At Christmas she asked for time to read every book and listen to every record that had ever been recommended. She asked for an end to walls and symmetry.
Her name changes seasonally now. She keeps the books and records in her car and they continually grow in number. Th others wondered where she slept and why she couldn't stack her books there. She talked of vaulting over the too-large world and finding a place where she could distinguish stars from planes. And she she woke up in her morning, she found that he was there too.

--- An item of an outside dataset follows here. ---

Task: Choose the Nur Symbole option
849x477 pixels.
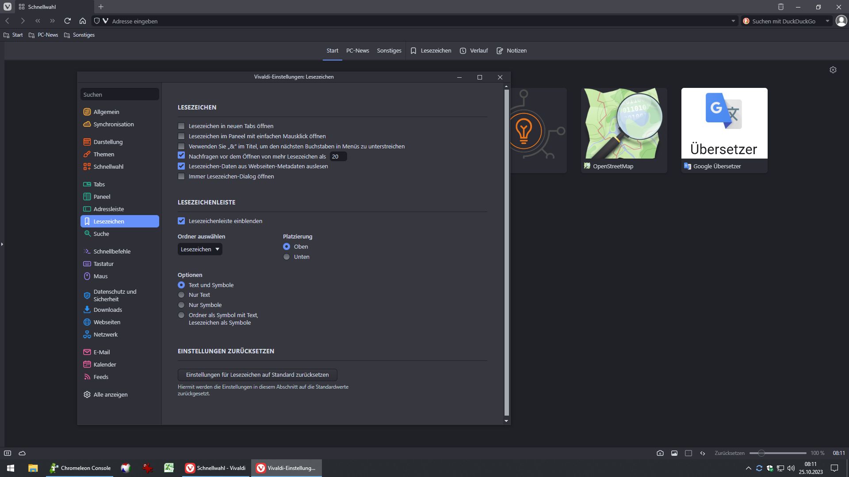Action: click(x=181, y=305)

Robbie told me that her real name was actually Esther. He was in a small class with her on Tuesday mornings, one that only contained seven students or so. We wouldn't have known it because she introduced herself and Joan and wanted everyone to know her like that. At parties she had this trick that some people were fascinated by, some people hated, but either way, everyone had something to say. She liked that- having an audience. She'd tell people she was Joan of Arc reincarnated and as if to prove it she would put cigarettes out on the crook of her white blistered arm. I remember people gathering round her one time when people were having drinks on the fourth floor of Robbie and Charlie's residential halls. 'When I died the first time,' I heard her say, 'I became fire-proof.' She took the roll-up George was smoking and before he could stop to protest- if he intended to, for he might have been more interested in the act she was performing- she pressed it into the inside of her elbow. It was a bit like I'd imagine watching a junkie shoot up. She tossed her head back, her skin seeming to glow luminescent with all the attention she was getting. She loved it all- people rolling their eyes, muttering, trying to turn away, staring at her scabs.

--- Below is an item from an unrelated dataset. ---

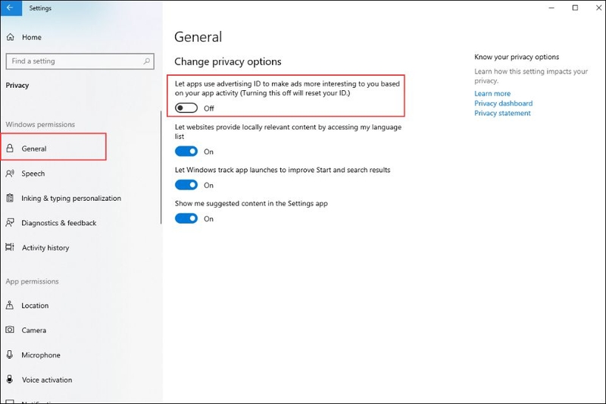Select the Camera icon under App permissions
The height and width of the screenshot is (404, 606).
(10, 330)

Kicks was the only one who wasn't apprehensive about Joan. Because he wasn't frightened by her, she tried even harder to frighten him. She went so crazy that we were't sure whether she really had lost her mind for good, and not in a party-trick way, because she would yell and yell until it didn't sound like anything and say strange things like that he was too clean to sleep in her bed or that she'd had a vision from God telling her to cut off his fingers. When she kissed him, it was wild and all for show, almost violent. Kicks didn't seem to mind. He didn't say anything about it, but I guess he never said much about anything.
George told us that she'd taken a fall trying to climb down the building from Kicks' bedroom. Some people said she deserved it, that it was coming to her. Others said that she was having another vision, hallucination, whatever, and she jumped. Kicks stopped dancing like a marionette with fractured limbs and when we saw him at parties he always left early, as if he wanted to be polite. I sort of hated Joan for swallowing him whole like that. I thought she'd always wanted to prove that he wasn't as laid-back as he seemed, and she'd succeeded, but now everything was bitten-lip and sidelong-glance and hesitant, awkward. It wasn't long before Louis wasn't happy and Kicks wasn't around anymore and nobody remembered what it was like when he had been so it didn't matter much anyway.